I'd like to throw in another perspective — a ninth suggestion, perhaps, which I contend trumps all others:
Do nothing at all.
If you find yourself fidgety and in need of distraction in the mere two to three minutes during the magical marriage of tea leaves and water, then you really do need a cup of tea. Not for the relaxation that may come from its actual consumption — the warmth, the theanine — but from the lessons that come in the simple act of being still. These moments are a gift, a blessing. They bracket a little bit of peace within the rest of your day. Don't schedule them, seize them. Stand, sit, stare into space.

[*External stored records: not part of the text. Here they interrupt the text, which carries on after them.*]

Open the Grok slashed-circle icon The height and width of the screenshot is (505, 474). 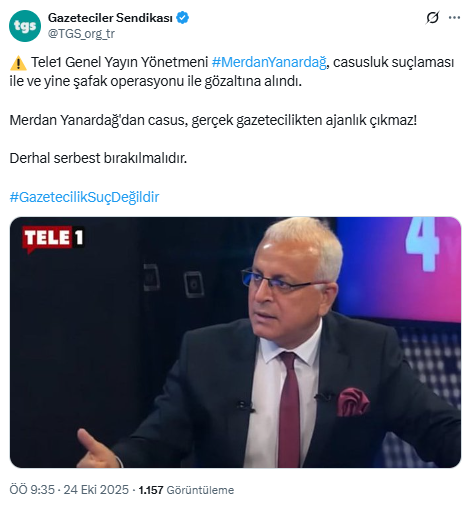pos(433,18)
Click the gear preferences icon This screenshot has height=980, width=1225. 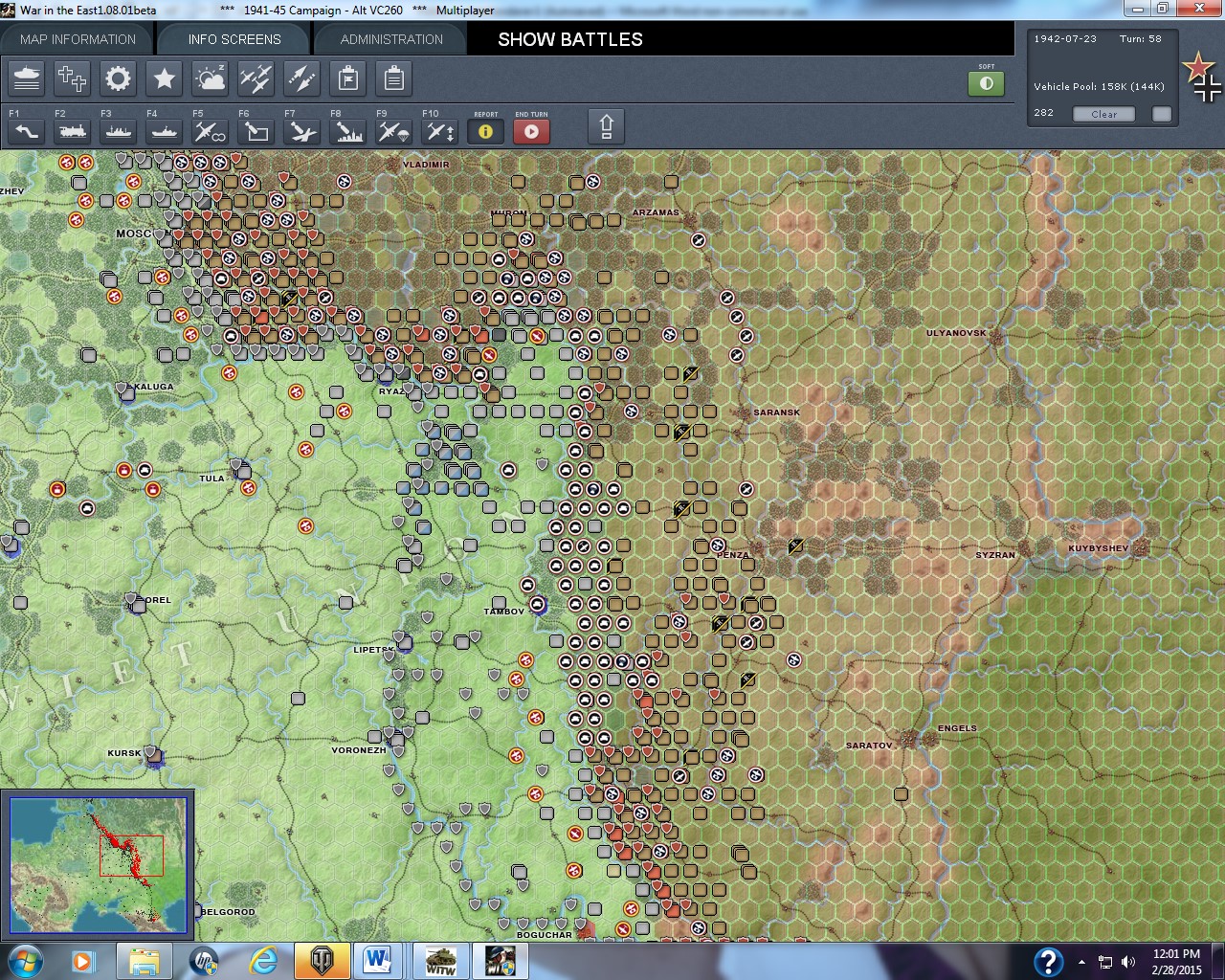point(118,78)
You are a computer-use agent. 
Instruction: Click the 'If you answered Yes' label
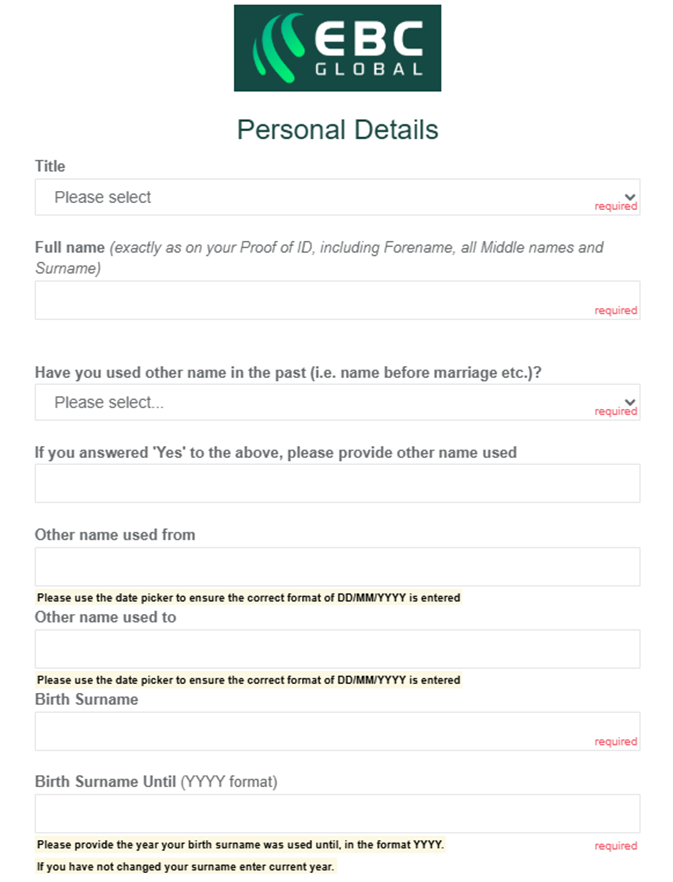pyautogui.click(x=275, y=452)
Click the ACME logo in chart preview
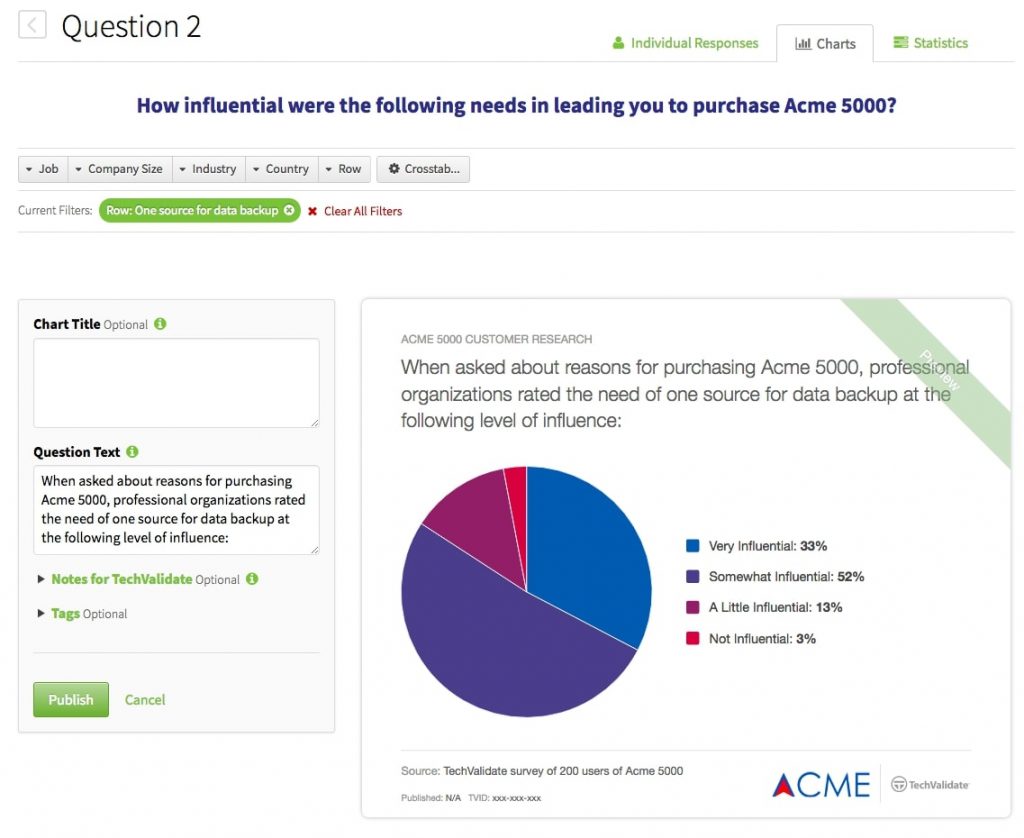Image resolution: width=1024 pixels, height=838 pixels. pyautogui.click(x=821, y=784)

Hearken back to this splendid post, a wise instruction manual called "How to sit in a chair and drink tea" (which I celebrated earlier), and its crucial observation about the steeping moment: "You will now confront one of modern society’s ever-present dangers, which is the risk of distraction we face whenever nothing interesting happens for a few minutes."
Let nothing interesting happen. Let absolutely nothing happen. Modern life is too much happening. The tea is happening, and that's enough.
From my favorite Kafka aphorism:
Remain sitting at your table and listen. Do not even listen, simply wait, be quiet, still and solitary. The world will freely offer itself to you to be unmasked, it has no choice, it will roll in ecstasy at your feet.